:: WHAT IS BEING ASKED ::
Output only these lines, set down exactly: the one containing "updated homes (62, 593)" and each line after it through the end of the records.

:: TASK INPUTS ::

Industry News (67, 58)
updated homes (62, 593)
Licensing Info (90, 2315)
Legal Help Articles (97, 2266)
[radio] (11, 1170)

:: SOLUTION ::
updated homes (62, 593)
Licensing Info (90, 2315)
Legal Help Articles (97, 2266)
[radio] (11, 1170)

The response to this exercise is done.